Shared posts

10 Oct 16:42

A closer look at Mohsin Ali AW12

by noreply@blogger.com (Style Salvage Steve)
"I never want to distract from the simplicity of a garment, everything has to balance," explains Mohsin Ali in between sips of sweetened tea as he sits in his East London studio and reflects on his design principles. From built in thumb pieces to quilted linings, Mohsin Ali's debut collection was an exquisite showcase of the true beauty of menswear. Fuelled by his love for both traditional and technical fabrics as well as his fascination with cut and silhouette, we were seduced by his approach early last year. Driven by form, fabric and function, Ali's designs are ever simple yet effective and ultimately beautiful objects. It was, without doubt, one of the standout collections of the season and we've kept an interested eye on him ever since. The unveiling of his AW12 collection earlier this year sent through a ripple of excitement. Whilst continuing down his focused and well crafted path, Ali introduced print for the first time. We were left dazzled by geometric shapes. The Autumn/Winter season often offers a muted palette but Ali managed to create subtle impact with bold hues and delicate combinations. 
A few months on and as production draws to a close, we dropped by the designer's studio to take a closer look. Before we share our shots with you, I'll allow the designer himself to introduce the prints and talk through his inspirations...
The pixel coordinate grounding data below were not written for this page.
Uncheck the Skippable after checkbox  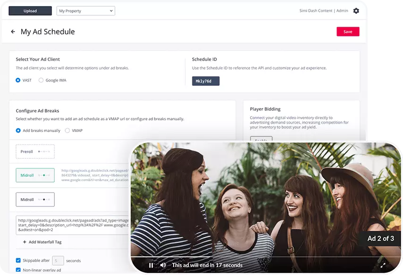18,260
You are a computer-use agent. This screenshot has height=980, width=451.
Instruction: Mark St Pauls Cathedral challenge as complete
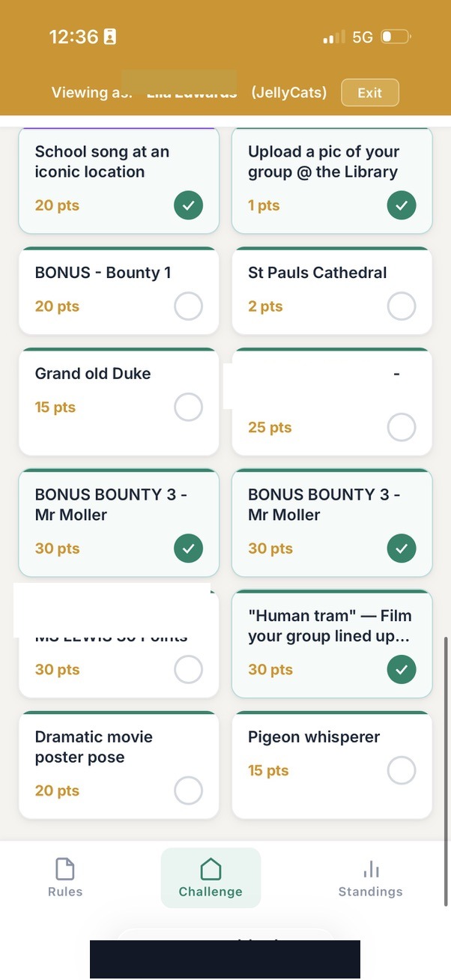pos(402,306)
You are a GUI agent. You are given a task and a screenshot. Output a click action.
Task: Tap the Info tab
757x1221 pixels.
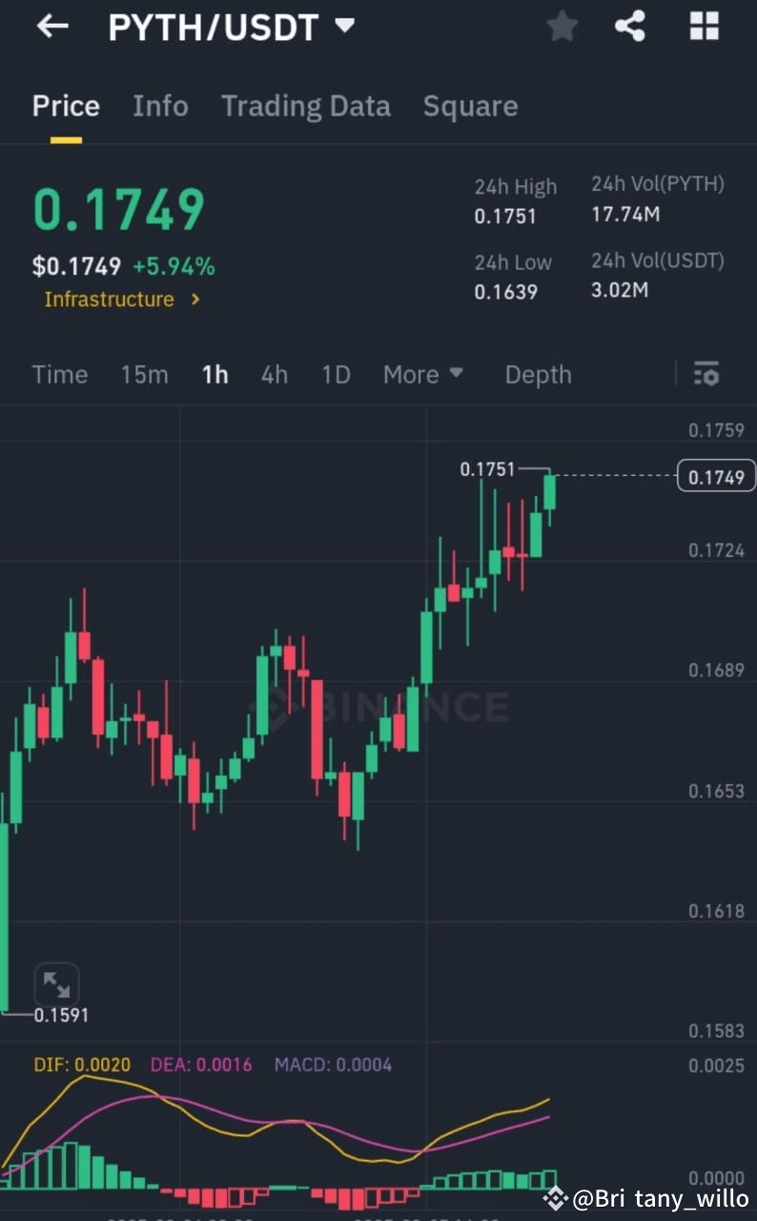point(160,106)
"The prints evolved from researching Josef Albers work from the Bauhaus. I was originally drawn to his philosophy on industrial design and began looking in to his visuals. I didn't really know about his body of print work before I began finding it. It's simple but the sizing, colour and proportions all work together. The work that sparked it all off was actually a full triangle, a three block colour way triangle and it was a great starting point for us because I wanted to experiment with graphics. 
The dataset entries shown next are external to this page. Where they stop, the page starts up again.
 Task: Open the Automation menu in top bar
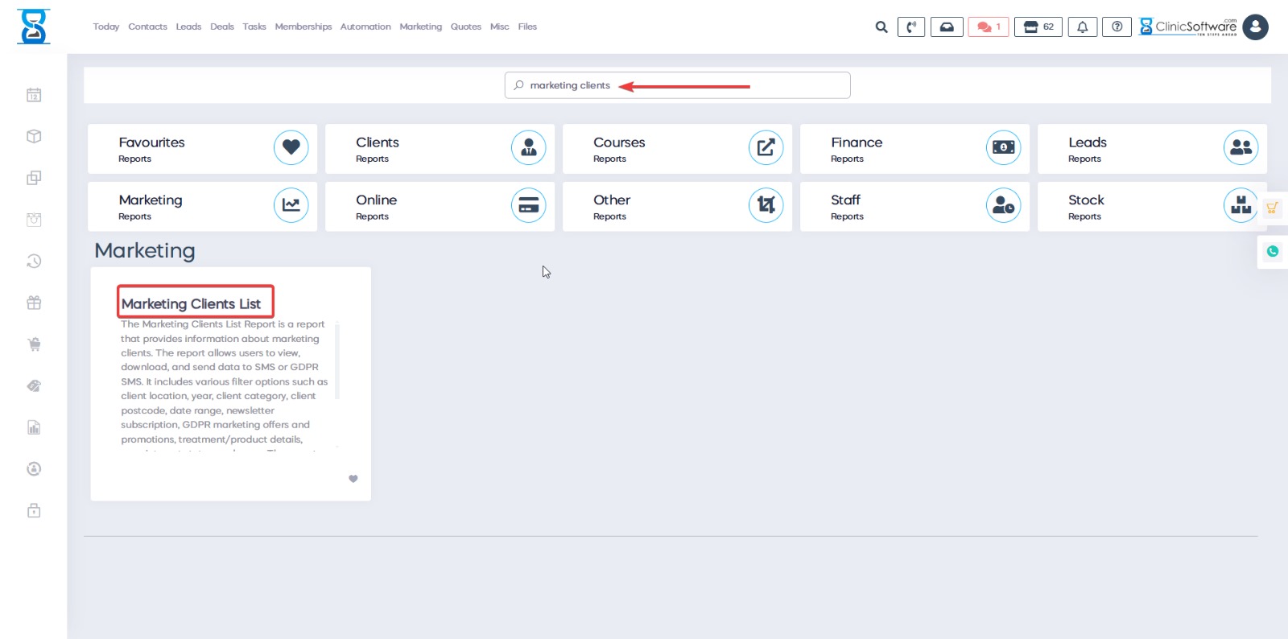coord(365,27)
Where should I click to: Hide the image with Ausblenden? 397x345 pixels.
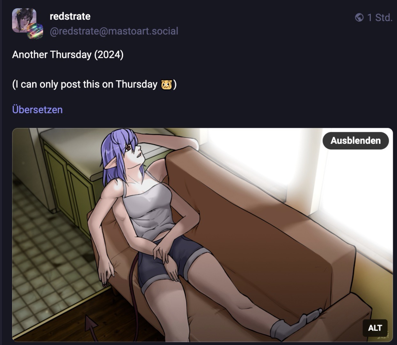[355, 141]
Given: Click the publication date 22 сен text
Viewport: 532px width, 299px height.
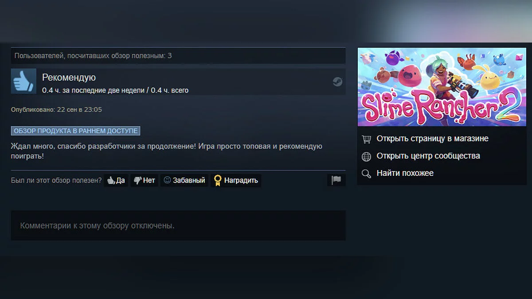Looking at the screenshot, I should tap(67, 109).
I'm not keen on researching something and using it literally, it has to be done in my own way. The result was actually a mistake in parts. When it went to the printers it was originally meant to done as two screens but he felt that the triangles wouldn't match up so felt it would be best to do them as one colour. When it came back it after being done in one colour it had taken on a camo like appearance. It was a good mistake, a happy accident really...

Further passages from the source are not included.